§ THE TASK: Print the lines in the listing below starting at the line with "Screen dimensions: 816x459" and ending at the line with "Given: Reply to Bay.bilgin's tweet", both included. Reproduce them exactly and omit every picture.

--------------------

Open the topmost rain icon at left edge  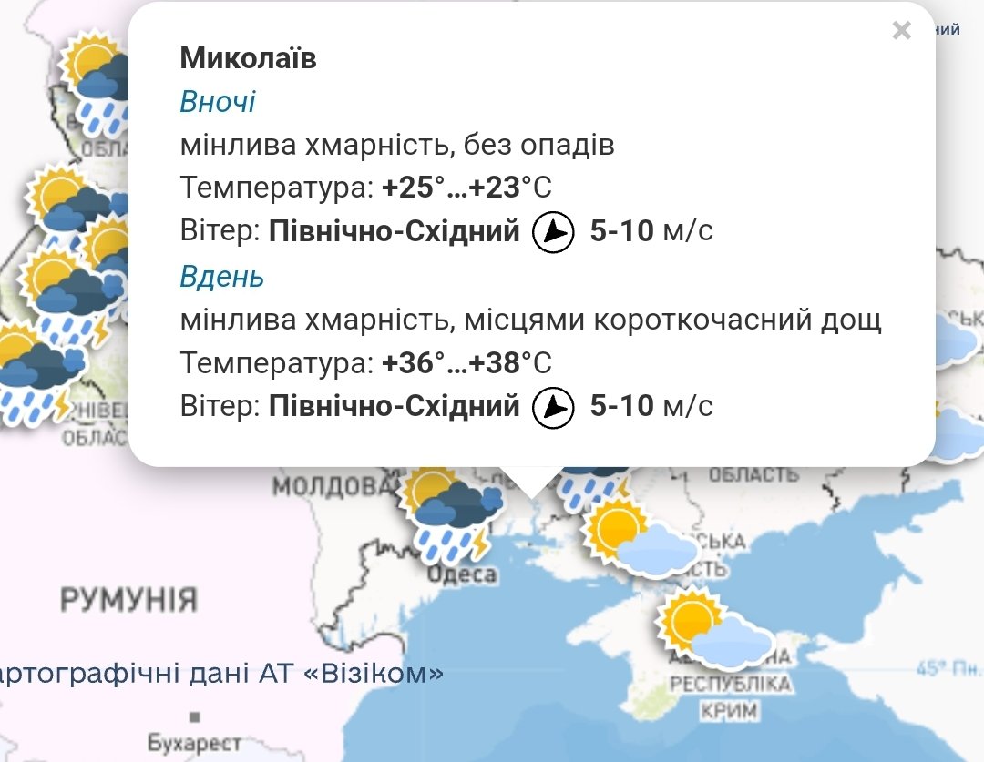coord(96,77)
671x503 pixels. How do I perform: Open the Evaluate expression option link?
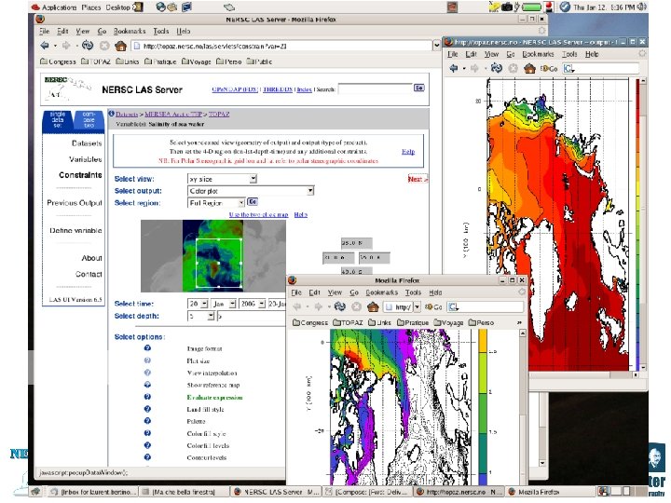(213, 397)
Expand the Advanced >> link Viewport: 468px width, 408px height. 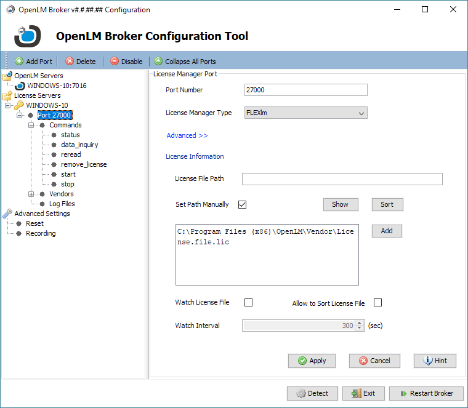coord(187,135)
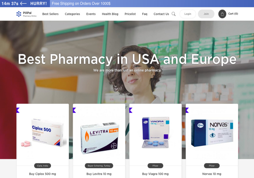
Task: Click the Viagra 100 mg product image
Action: (x=156, y=132)
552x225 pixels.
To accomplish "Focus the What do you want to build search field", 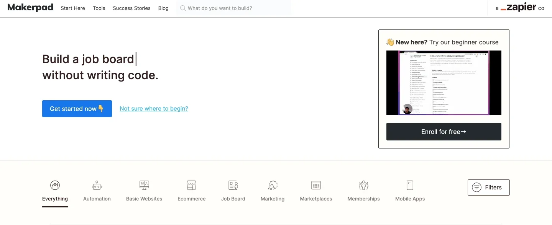I will 234,8.
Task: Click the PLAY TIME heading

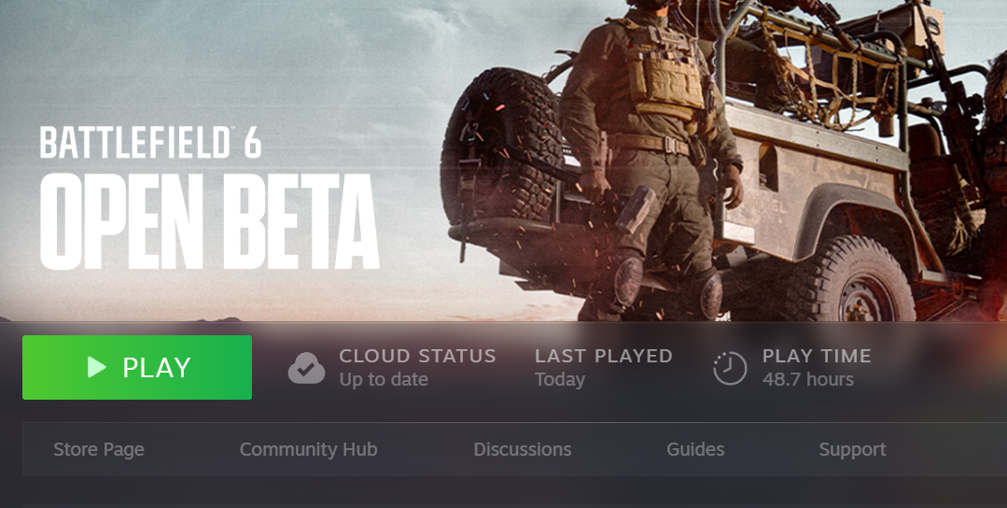Action: [817, 356]
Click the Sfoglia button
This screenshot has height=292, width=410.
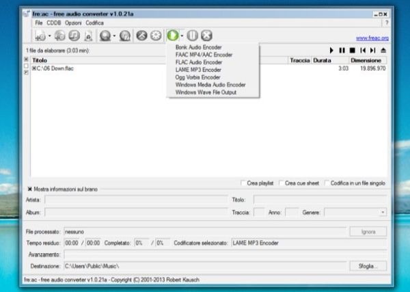coord(368,265)
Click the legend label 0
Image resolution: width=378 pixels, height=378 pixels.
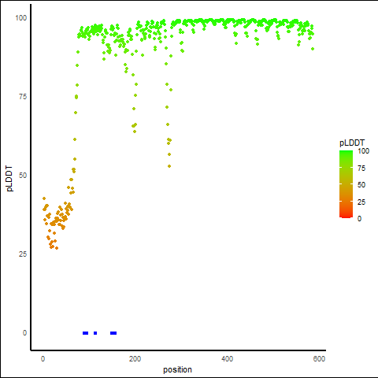click(x=359, y=218)
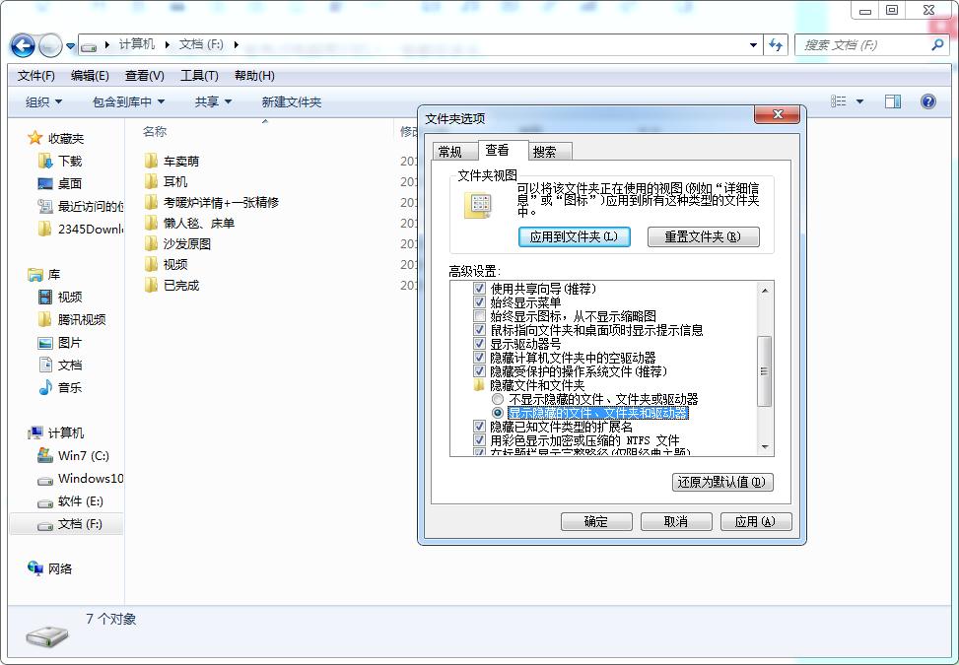959x665 pixels.
Task: Click the 应用到文件夹(L) button
Action: tap(574, 236)
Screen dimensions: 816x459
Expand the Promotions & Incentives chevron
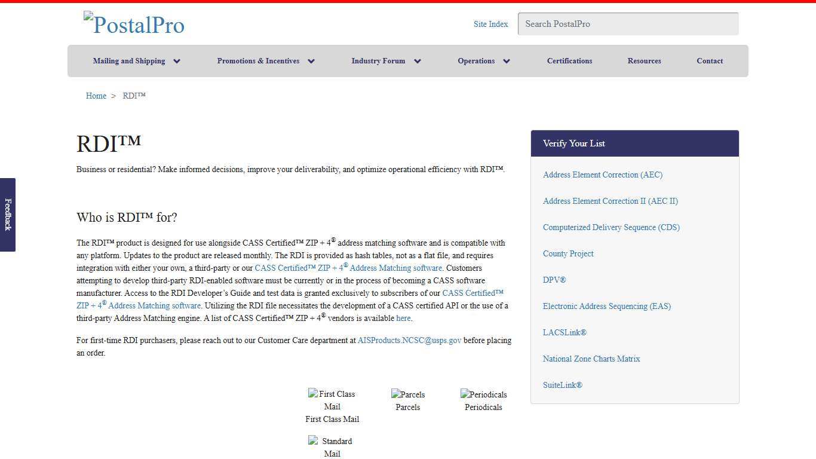[311, 61]
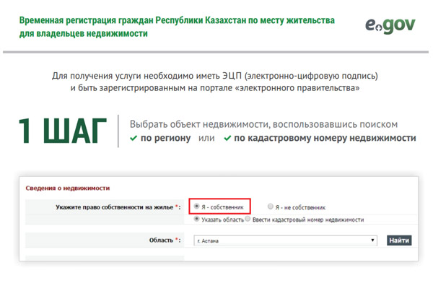Choose the 'Указать область' radio option

pos(196,219)
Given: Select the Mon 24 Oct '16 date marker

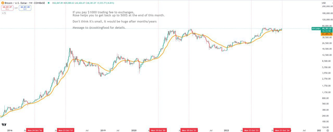Looking at the screenshot, I should pyautogui.click(x=35, y=130).
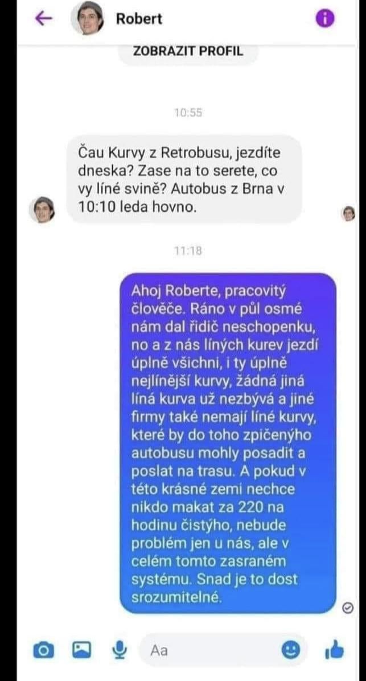Tap the small seen-by avatar on right
The height and width of the screenshot is (681, 366).
348,213
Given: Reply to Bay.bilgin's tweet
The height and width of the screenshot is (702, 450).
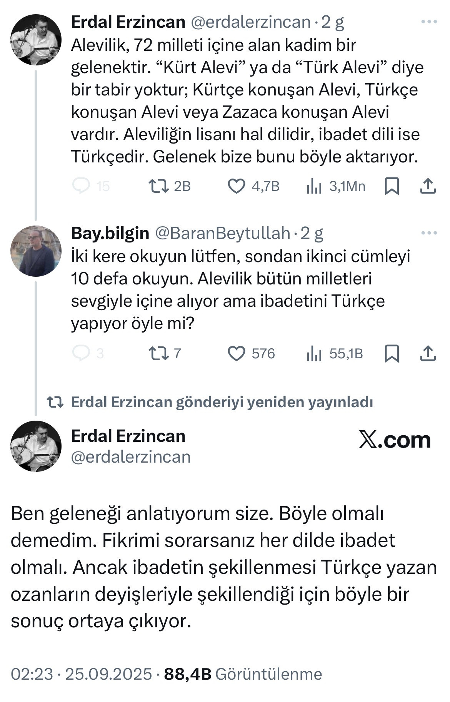Looking at the screenshot, I should 82,353.
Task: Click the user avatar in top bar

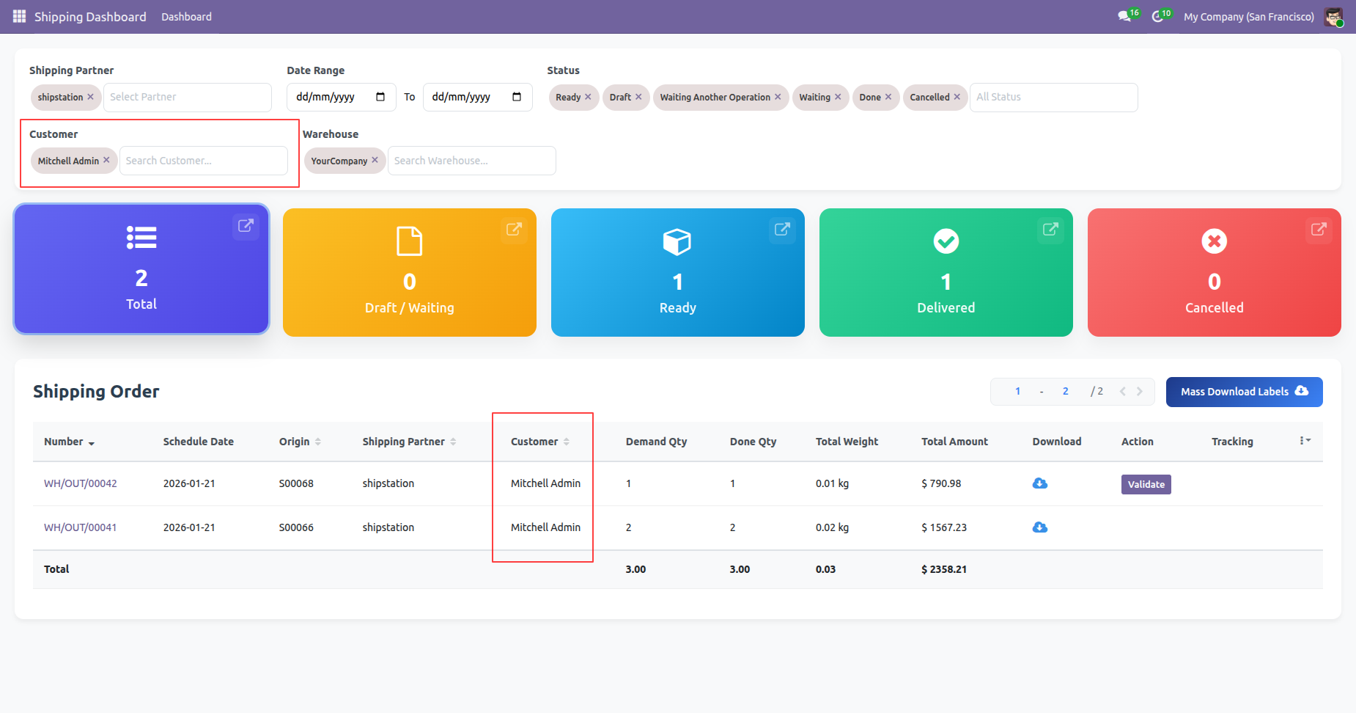Action: 1333,16
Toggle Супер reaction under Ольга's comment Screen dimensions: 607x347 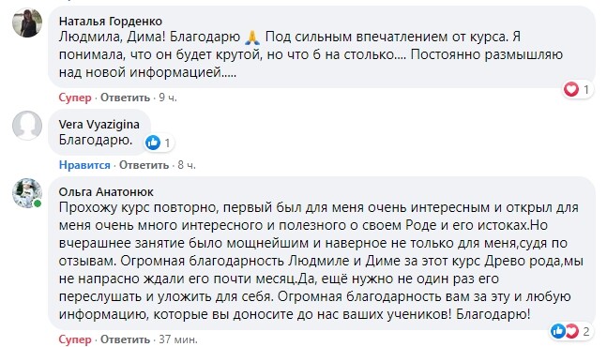click(75, 339)
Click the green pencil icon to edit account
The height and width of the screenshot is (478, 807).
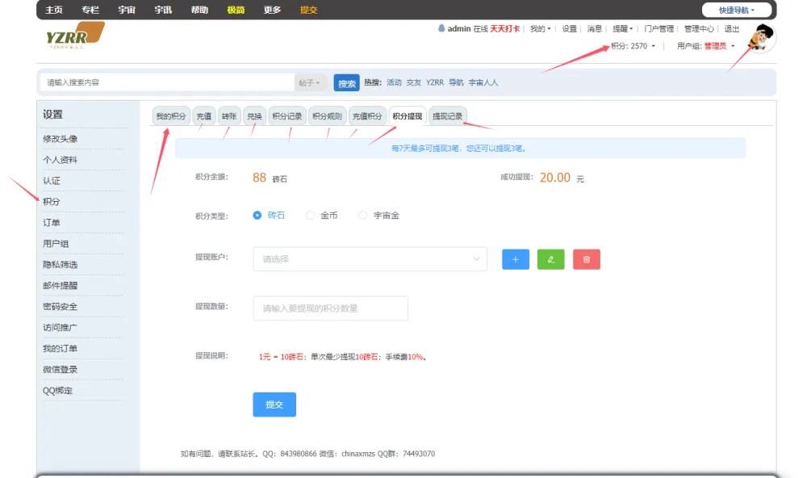(x=550, y=258)
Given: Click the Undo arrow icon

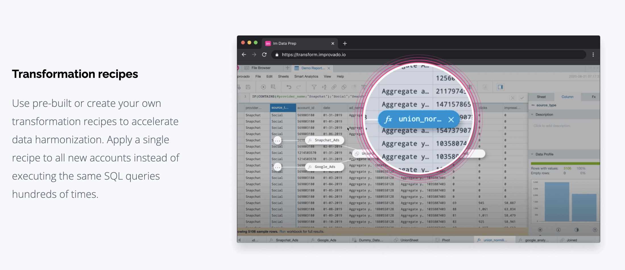Looking at the screenshot, I should pyautogui.click(x=289, y=87).
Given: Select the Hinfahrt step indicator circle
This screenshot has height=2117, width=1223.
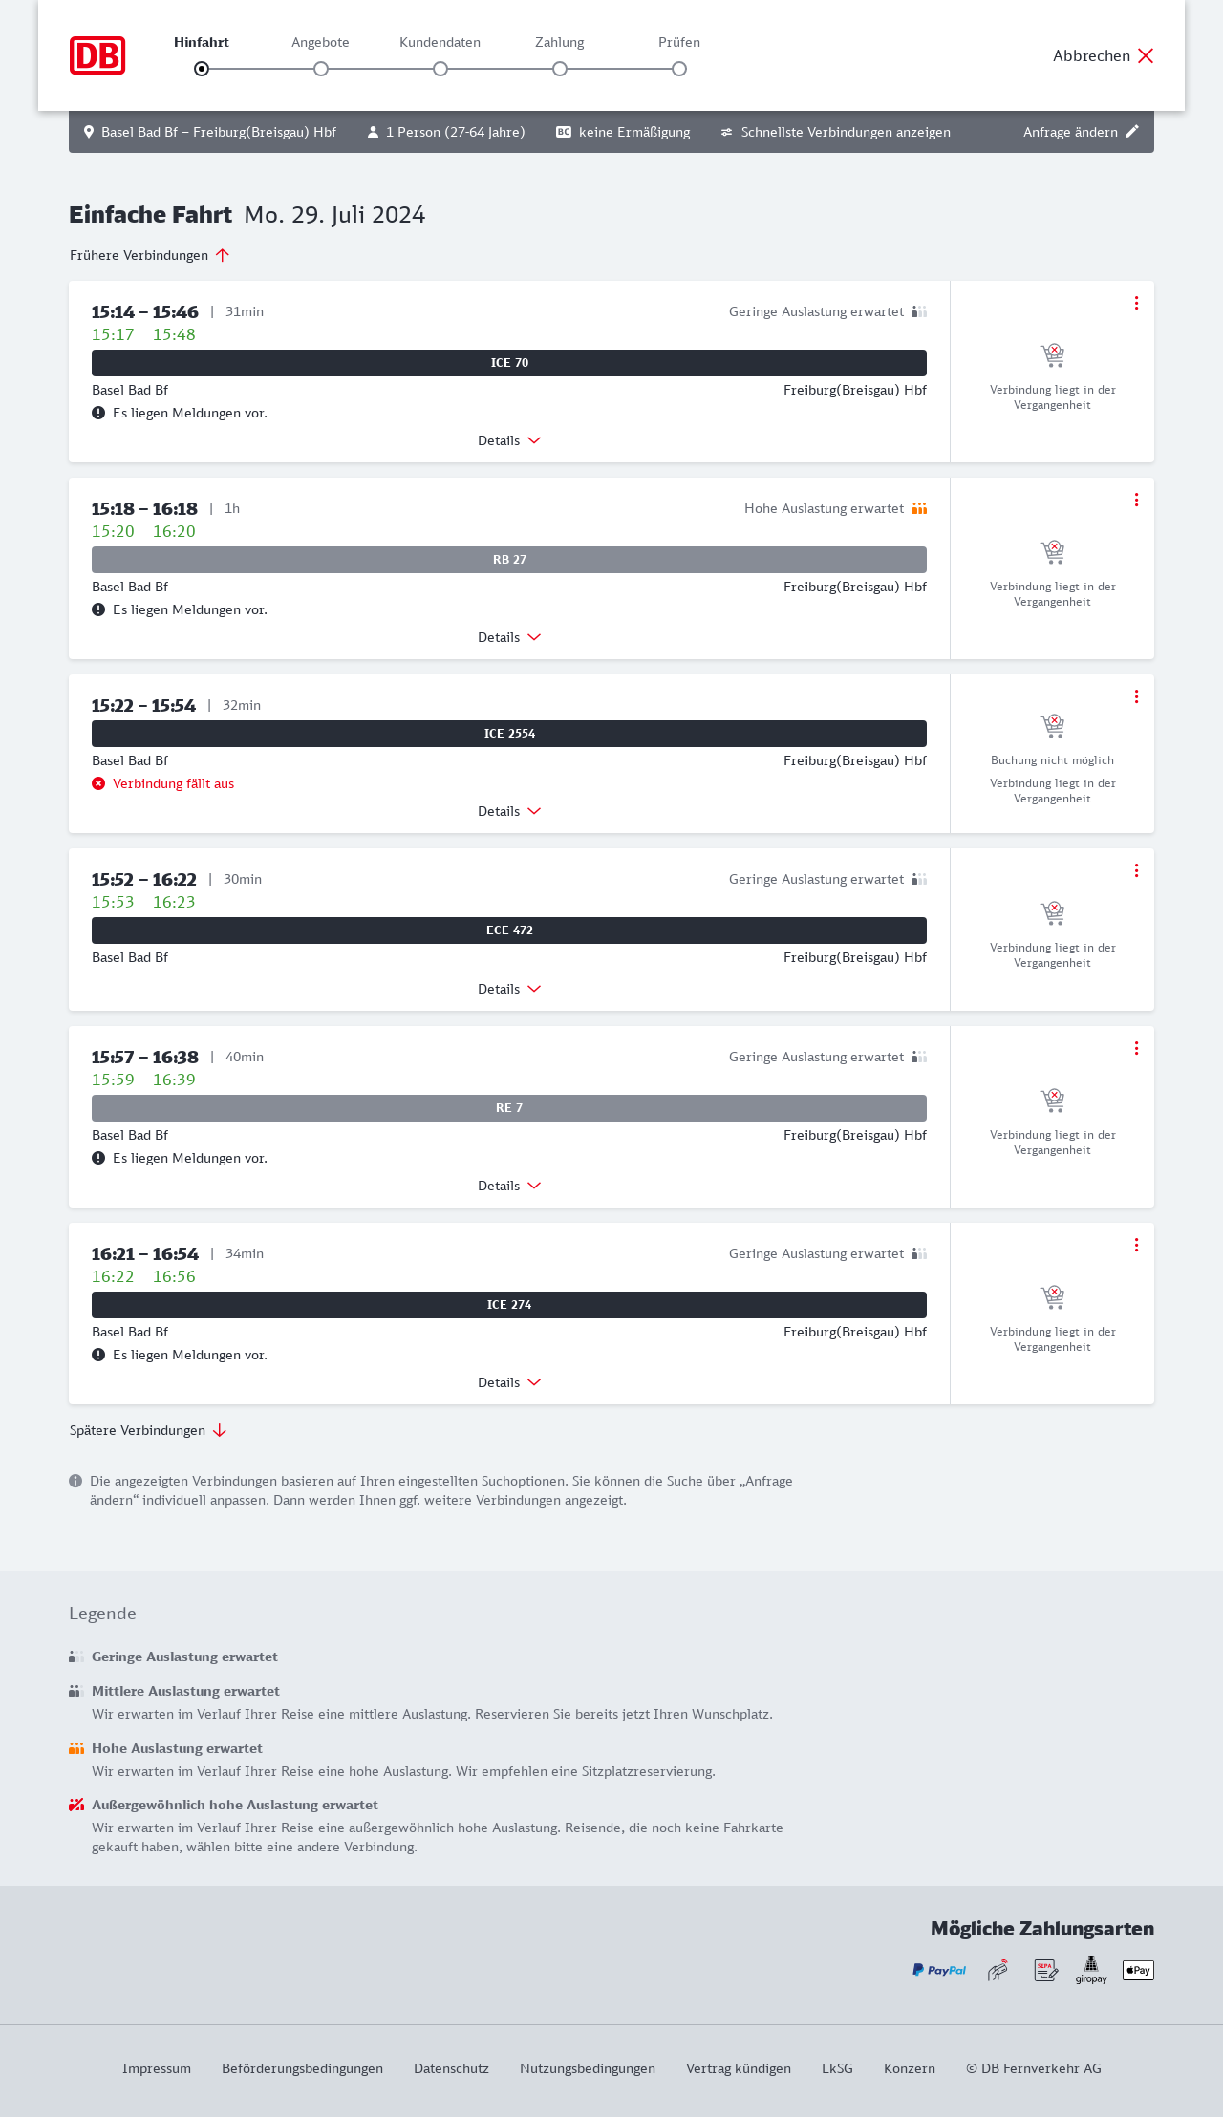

--------------------

§ RESPONSE AREA:
Screen dimensions: 816x459
Expand the Promotions & Incentives chevron
[311, 61]
Choose the 'Указать область' radio option

pos(196,219)
Given: Select the Mon 24 Oct '16 date marker

Looking at the screenshot, I should pyautogui.click(x=35, y=130).
Tap the small seen-by avatar on right
The height and width of the screenshot is (681, 366).
348,213
Given: Reply to Bay.bilgin's tweet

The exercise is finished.